Las celdas de 3x4 m resultan un tanto reducidas y su equipamiento, ascético: una cama con colchón y almohada y cuatro mantas militares porque en invierno el frío era muy severo. El resto del mobiliario lo componían una silla, un lavabo y un retrete sin puerta, aunque el preso podía hacer sus necesidades con cierta intimidad, pues el guardián, que les vigila día y noche, tenía prohibido observarles en esos momentos. La luz de las celdas estaba encendida día y noche, de modo que en ningún momento los presos quedaran fuera de la visión del policía.
La celda estaba desnuda de todo: no había vigas, ni ganchos, ni percheros, nada que permitiera un intento de suicidio. Los cristales habían sido sustituidos por hojas de celofán y los presos no podían utilizar gafas para evitar que con sus vidrios se cortaran las venas (como hizo Frank en mayo, cuando fue detenido), ni tener joyas, por si se las tragaban. Tampoco tenían ropa, que les fue cambiada con frecuencia, ni tirantes, cinturones o corbatas. La celda era registrada dos veces al día y los prisioneros, desnudos, también, en busca de las famosas ampollas de cianuro, que los aliados temían mucho pues con ellas se les fueron de las manos el almirante Von Friedeburg y Himmler.
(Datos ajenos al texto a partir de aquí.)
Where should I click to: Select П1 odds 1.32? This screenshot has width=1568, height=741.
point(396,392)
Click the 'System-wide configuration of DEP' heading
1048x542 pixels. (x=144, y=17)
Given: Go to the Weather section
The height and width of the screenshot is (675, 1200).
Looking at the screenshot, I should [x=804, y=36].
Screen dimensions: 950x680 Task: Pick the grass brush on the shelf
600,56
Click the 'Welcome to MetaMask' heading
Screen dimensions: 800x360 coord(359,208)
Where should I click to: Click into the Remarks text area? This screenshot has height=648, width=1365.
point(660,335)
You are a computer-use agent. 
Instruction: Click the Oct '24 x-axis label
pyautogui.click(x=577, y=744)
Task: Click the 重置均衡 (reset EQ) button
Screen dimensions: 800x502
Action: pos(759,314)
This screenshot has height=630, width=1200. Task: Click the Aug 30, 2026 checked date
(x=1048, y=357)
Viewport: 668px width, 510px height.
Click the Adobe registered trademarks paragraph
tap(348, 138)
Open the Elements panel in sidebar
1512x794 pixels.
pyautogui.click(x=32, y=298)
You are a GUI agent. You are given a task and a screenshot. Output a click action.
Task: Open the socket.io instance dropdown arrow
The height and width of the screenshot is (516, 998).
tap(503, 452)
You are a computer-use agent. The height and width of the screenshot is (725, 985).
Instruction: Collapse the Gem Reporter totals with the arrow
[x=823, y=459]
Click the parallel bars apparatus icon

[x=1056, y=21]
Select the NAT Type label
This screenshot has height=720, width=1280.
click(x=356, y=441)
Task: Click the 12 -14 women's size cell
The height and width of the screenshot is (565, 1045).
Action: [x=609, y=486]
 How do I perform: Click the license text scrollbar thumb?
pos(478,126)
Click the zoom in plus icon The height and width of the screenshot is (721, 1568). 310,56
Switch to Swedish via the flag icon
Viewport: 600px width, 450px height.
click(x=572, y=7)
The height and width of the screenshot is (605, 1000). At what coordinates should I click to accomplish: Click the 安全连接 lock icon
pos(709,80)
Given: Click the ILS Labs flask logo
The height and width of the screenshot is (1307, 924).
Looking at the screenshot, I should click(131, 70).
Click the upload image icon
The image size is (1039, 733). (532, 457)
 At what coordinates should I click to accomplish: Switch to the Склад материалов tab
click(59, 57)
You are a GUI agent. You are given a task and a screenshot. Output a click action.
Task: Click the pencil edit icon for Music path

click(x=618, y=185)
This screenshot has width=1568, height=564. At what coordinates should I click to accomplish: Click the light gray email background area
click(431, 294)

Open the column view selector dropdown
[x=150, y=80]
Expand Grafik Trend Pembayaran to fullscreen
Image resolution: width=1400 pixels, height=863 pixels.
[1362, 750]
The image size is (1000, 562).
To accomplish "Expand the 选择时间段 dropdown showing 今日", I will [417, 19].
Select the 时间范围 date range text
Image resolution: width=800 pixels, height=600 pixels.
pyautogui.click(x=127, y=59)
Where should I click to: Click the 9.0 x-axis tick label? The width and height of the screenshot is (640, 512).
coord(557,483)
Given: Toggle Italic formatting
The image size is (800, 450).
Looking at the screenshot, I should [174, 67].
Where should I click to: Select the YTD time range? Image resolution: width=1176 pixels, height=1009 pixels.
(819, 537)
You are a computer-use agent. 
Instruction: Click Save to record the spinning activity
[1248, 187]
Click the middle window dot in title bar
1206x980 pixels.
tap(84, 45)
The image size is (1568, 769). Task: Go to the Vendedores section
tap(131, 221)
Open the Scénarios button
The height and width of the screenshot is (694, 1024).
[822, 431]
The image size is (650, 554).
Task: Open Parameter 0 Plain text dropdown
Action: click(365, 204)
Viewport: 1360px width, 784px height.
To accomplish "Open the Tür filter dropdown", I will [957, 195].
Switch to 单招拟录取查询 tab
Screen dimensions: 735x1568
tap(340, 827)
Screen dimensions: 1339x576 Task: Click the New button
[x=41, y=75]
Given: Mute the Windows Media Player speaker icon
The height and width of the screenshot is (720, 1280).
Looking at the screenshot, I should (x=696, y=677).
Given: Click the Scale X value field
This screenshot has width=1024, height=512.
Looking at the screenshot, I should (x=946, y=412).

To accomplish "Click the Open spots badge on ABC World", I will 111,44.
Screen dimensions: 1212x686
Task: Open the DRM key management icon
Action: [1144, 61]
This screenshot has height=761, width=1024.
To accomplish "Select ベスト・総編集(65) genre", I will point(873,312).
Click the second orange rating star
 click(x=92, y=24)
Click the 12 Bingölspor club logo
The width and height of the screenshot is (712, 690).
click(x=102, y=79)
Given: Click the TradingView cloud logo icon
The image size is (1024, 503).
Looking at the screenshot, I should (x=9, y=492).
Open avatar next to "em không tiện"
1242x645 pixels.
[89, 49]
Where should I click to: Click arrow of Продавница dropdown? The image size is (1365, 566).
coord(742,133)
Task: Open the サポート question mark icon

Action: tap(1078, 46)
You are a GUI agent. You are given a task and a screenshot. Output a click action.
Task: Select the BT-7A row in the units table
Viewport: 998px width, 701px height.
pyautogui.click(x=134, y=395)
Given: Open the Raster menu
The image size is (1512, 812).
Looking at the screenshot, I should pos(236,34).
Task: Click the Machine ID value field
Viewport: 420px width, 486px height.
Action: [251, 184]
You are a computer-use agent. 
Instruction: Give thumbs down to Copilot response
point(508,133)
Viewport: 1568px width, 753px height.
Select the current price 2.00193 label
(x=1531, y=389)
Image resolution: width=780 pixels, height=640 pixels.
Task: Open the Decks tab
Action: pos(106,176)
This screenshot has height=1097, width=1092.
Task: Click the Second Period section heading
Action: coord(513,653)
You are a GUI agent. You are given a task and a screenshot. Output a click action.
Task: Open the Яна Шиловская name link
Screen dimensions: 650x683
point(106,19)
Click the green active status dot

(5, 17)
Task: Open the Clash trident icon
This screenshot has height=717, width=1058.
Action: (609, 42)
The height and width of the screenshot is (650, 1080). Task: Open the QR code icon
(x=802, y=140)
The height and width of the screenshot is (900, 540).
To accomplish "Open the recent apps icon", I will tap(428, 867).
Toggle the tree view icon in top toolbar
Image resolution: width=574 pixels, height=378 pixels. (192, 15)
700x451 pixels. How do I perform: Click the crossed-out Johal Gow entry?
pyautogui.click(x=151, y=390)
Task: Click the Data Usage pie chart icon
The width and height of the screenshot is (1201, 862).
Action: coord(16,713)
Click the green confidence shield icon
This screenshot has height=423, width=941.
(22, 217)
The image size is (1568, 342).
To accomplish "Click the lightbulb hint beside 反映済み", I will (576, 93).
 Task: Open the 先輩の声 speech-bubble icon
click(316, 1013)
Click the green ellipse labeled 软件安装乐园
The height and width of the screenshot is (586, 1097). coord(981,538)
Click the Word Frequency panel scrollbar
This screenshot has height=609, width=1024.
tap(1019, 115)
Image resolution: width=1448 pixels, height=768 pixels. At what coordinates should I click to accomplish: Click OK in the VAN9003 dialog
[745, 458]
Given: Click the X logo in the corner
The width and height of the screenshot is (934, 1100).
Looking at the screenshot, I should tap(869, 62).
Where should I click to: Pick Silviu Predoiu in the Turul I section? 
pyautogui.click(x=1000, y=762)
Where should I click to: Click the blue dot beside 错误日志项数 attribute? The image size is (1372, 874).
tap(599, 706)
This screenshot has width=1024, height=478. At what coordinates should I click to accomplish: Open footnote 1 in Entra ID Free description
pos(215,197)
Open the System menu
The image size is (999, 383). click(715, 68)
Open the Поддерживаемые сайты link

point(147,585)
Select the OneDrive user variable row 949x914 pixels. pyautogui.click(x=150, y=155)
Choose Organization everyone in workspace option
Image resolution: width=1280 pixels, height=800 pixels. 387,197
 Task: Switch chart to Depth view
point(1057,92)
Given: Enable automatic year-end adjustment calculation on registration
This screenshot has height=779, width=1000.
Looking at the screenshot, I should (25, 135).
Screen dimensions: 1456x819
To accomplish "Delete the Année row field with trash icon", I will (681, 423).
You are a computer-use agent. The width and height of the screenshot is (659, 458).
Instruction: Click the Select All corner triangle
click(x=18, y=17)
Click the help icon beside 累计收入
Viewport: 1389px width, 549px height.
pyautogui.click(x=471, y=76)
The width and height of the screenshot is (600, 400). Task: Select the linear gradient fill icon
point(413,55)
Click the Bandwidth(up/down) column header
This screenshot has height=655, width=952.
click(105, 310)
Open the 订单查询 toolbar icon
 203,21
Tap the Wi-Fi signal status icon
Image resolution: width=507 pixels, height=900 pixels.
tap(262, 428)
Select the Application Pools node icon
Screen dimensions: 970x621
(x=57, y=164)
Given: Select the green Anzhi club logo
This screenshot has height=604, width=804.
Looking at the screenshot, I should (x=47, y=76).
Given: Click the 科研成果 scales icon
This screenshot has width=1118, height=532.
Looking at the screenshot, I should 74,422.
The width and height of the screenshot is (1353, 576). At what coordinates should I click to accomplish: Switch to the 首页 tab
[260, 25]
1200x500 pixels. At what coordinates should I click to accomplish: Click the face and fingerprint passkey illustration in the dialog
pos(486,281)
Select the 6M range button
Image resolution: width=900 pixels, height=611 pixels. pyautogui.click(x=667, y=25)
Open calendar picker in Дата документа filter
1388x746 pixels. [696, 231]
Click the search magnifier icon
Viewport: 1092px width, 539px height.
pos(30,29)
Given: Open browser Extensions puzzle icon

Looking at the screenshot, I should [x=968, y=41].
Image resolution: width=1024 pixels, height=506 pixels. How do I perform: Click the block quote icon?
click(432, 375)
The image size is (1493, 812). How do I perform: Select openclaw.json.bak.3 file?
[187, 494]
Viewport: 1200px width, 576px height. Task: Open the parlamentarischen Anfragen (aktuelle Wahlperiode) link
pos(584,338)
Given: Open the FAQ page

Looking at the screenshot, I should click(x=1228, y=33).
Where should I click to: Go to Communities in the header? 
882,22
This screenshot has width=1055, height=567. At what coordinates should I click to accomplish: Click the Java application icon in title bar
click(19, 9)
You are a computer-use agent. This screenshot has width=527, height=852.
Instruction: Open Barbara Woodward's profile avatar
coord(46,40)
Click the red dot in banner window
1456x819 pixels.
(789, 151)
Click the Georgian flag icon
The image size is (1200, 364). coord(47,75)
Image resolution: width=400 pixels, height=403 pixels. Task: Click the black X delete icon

Durante el verano y comienzos del otoño de 1945 los acusados fueron interrogados docenas de veces, debiendo responder a interminables cuestionarios que trataban de buscar la verdad en sus contradicciones y debieron rellenar decenas de tests que trataban de descubrir los más recónditos escondrijos de su personalidad. Durante los casi dos meses que permanecieron en las dependencias carcelarias de Nuremberg antes de que se iniciara el juicio, ésta fue la principal actividad de los acusados. Algunos de ellos componían un test de inteligencia, que si bien no mejoraba la catadura moral de los dirigentes nazis, sí explicaba por qué habían alcanzado el poder. Todos estaban por encima de la media: si se supone que un hombre normal tiene un coeficiente entre 90 y 110, el banquero Schacht alcanzó 143, Seyss-Inquart, 141, Goering, 138…, los peor puntuados fueron Kaltenbrunner, con 113, y Streicher, 106.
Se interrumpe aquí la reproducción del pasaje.